Vincent ter Schure

Personal information
- Born: 24 October 1979 (age 46) Amersfoort, Netherlands

Sport
- Country: Netherlands
- Sport: Para-cycling
- Disability: Vision impairment

Medal record
Paralympic Games
| Gold medal – first place | 2016 Rio de Janeiro | Road race B |
| Gold medal – first place | 2020 Tokyo | Road race B |
| Silver medal – second place | 2016 Rio de Janeiro | Road time trial B |
| Silver medal – second place | 2016 Rio de Janeiro | Individual pursuit B |
| Silver medal – second place | 2020 Tokyo | Road time trial B |
| Silver medal – second place | 2024 Paris | Road race B |
| Bronze medal – third place | 2024 Paris | Road time trial B |
Road World Championships
| Silver medal – second place | 2022 Baie-Comeau | Time trial B |
| Silver medal – second place | 2023 Glasgow | Time trial B |
| Bronze medal – third place | 2025 Ronse | Time trial B |
Track World Championships
| Bronze medal – third place | 2022 Saint-Quentin-en-Yvelines | Individual pursuit B |
European Championships
| Silver medal – second place | 2023 Rotterdam | Time trial B |
| Silver medal – second place | 2023 Rotterdam | Road race B |

= Vincent ter Schure =

Dutch Paralympic cyclist

Vincent ter Schure (born 24 October 1979) is a visually impaired Dutch Paralympic cyclist.

==Career==
Ter Schure represented the Netherlands at the 2016 Summer Paralympics held in Rio de Janeiro, Brazil together with his sighted pilot Timo Fransen and he won one gold medal and two silver medals. He won the gold medal in the men's road race B event and the silver medals in the men's road time trial B and men's individual pursuit B events.
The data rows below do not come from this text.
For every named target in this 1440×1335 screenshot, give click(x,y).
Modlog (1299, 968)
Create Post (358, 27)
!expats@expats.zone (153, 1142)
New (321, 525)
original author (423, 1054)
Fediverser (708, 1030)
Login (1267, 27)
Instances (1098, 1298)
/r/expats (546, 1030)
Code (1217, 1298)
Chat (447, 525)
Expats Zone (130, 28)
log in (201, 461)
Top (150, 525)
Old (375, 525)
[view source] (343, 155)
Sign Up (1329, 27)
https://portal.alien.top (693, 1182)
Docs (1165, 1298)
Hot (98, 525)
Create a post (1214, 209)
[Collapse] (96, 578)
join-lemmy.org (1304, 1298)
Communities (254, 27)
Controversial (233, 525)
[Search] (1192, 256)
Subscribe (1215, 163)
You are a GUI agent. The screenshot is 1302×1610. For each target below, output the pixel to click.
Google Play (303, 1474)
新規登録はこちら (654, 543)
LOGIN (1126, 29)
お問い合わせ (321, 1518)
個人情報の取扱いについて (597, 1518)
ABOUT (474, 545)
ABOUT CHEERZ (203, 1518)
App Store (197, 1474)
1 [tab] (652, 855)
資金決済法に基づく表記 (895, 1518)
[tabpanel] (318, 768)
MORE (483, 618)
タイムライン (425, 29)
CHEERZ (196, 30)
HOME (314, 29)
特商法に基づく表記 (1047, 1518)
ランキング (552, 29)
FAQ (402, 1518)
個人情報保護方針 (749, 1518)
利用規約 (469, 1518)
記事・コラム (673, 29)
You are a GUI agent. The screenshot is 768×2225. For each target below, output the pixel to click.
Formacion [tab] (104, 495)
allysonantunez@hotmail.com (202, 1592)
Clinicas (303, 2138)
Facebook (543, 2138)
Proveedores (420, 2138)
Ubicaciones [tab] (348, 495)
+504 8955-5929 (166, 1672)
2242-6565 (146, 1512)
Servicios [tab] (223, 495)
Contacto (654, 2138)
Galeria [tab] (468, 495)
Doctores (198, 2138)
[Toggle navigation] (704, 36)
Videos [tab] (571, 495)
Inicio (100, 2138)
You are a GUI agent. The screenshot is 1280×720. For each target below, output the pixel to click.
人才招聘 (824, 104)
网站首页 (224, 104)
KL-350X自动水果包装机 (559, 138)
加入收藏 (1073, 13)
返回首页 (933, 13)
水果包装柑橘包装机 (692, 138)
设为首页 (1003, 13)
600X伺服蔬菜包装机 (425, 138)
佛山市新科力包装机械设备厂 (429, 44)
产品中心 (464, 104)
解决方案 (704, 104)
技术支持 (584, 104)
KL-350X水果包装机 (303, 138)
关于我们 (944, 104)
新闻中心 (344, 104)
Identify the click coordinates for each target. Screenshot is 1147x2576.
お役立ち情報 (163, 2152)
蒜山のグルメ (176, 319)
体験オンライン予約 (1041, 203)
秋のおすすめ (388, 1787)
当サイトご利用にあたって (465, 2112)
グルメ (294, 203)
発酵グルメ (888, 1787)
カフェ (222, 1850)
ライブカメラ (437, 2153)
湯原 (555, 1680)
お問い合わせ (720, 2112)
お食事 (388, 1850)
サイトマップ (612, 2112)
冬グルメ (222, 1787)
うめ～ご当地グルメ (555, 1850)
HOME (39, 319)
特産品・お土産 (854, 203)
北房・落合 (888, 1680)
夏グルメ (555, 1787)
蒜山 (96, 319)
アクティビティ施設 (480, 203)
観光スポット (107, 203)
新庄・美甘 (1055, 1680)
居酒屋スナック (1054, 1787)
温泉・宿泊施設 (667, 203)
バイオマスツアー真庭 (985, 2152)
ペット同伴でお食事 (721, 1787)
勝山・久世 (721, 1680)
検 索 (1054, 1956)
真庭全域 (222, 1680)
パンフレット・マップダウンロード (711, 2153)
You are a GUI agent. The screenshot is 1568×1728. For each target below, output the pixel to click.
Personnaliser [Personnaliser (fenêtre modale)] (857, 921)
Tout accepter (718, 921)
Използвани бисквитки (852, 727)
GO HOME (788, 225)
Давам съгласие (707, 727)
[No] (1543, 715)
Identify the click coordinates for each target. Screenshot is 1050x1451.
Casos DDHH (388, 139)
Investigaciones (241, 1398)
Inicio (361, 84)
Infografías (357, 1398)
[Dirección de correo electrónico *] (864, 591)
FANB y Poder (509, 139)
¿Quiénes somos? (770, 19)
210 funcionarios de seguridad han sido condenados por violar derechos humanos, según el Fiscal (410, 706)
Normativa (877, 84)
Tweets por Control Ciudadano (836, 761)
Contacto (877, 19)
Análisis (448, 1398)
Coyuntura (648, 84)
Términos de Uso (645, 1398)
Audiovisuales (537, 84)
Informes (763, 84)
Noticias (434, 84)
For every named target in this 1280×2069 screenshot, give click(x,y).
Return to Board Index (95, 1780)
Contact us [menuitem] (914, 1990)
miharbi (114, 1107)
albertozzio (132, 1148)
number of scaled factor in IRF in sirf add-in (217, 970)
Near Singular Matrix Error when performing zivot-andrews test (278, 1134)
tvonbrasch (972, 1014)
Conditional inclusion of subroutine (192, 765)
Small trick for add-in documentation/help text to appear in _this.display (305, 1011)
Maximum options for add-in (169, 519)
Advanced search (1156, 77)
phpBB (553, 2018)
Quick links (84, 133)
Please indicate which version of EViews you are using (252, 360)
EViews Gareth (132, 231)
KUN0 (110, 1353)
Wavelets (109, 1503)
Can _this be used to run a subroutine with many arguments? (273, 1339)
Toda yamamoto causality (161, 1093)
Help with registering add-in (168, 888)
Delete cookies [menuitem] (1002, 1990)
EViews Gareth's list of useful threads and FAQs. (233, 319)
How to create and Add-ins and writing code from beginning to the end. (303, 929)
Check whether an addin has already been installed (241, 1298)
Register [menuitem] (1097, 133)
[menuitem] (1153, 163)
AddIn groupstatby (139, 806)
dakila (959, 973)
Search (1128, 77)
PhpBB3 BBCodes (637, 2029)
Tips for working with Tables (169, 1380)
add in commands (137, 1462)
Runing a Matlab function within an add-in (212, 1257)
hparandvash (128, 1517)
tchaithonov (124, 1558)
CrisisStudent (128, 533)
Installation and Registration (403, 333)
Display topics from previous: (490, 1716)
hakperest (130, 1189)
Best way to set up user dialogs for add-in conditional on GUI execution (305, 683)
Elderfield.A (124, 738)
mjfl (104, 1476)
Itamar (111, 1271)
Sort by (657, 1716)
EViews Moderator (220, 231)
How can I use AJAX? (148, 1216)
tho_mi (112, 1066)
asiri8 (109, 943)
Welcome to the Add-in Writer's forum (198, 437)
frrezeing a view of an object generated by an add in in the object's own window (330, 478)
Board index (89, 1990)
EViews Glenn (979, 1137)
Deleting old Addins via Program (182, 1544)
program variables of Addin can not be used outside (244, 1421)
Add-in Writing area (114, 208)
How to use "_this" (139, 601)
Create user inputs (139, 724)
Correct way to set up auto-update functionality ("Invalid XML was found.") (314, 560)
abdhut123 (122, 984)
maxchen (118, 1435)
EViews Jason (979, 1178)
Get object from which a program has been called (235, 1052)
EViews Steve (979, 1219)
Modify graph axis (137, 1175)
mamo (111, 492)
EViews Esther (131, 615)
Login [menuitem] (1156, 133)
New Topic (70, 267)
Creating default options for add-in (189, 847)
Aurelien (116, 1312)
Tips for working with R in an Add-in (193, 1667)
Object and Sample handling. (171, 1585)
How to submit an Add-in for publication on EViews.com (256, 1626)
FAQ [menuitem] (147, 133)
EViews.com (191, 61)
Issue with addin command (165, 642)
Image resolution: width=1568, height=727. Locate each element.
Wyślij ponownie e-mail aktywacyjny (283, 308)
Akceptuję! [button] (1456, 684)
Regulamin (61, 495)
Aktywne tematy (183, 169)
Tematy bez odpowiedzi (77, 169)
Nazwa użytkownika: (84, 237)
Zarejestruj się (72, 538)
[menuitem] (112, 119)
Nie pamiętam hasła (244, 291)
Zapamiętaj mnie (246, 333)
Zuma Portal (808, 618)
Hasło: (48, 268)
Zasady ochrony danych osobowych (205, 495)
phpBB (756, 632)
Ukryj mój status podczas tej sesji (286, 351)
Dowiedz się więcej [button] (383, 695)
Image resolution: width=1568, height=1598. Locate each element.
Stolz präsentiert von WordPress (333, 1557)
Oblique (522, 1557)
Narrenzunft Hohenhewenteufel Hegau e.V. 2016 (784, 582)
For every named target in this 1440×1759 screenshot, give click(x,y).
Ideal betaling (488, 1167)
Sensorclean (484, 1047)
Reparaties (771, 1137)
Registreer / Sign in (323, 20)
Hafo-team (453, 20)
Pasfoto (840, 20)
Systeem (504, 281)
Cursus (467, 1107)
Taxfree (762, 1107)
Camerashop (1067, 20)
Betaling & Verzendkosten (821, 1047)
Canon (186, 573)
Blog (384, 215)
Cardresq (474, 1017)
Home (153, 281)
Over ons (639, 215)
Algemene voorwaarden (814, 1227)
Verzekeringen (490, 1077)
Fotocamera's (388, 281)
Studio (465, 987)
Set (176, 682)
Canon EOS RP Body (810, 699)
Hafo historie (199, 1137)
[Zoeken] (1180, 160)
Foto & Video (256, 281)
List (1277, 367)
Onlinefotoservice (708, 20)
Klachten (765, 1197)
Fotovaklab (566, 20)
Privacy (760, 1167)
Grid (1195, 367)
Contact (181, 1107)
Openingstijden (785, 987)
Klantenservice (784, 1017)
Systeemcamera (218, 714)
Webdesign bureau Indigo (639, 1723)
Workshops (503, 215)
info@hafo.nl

At the 2017 UCI Para-cycling Road World Championships held in Pietermaritzburg, South Africa, he won the bronze medal in the men's 31 km time trial event. In 2019, at the UCI Para-cycling Track World Championships held in Apeldoorn, Netherlands, he won the silver medal in the individual pursuit B event.

Ter Schure also represented the Netherlands at the 2020 Summer Paralympics held in Tokyo, Japan. He won two medals: the gold medal in the men's road race B event and the silver medal in the men's road time trial B event.

In 2022, Ter Schure won a silver medal at the UCI Para-cycling Road World Championships held in
Baie-Comeau, Canada and a bronze medal at the UCI Para-cycling Track World Championships held in Saint-Quentin-en-Yvelines, France.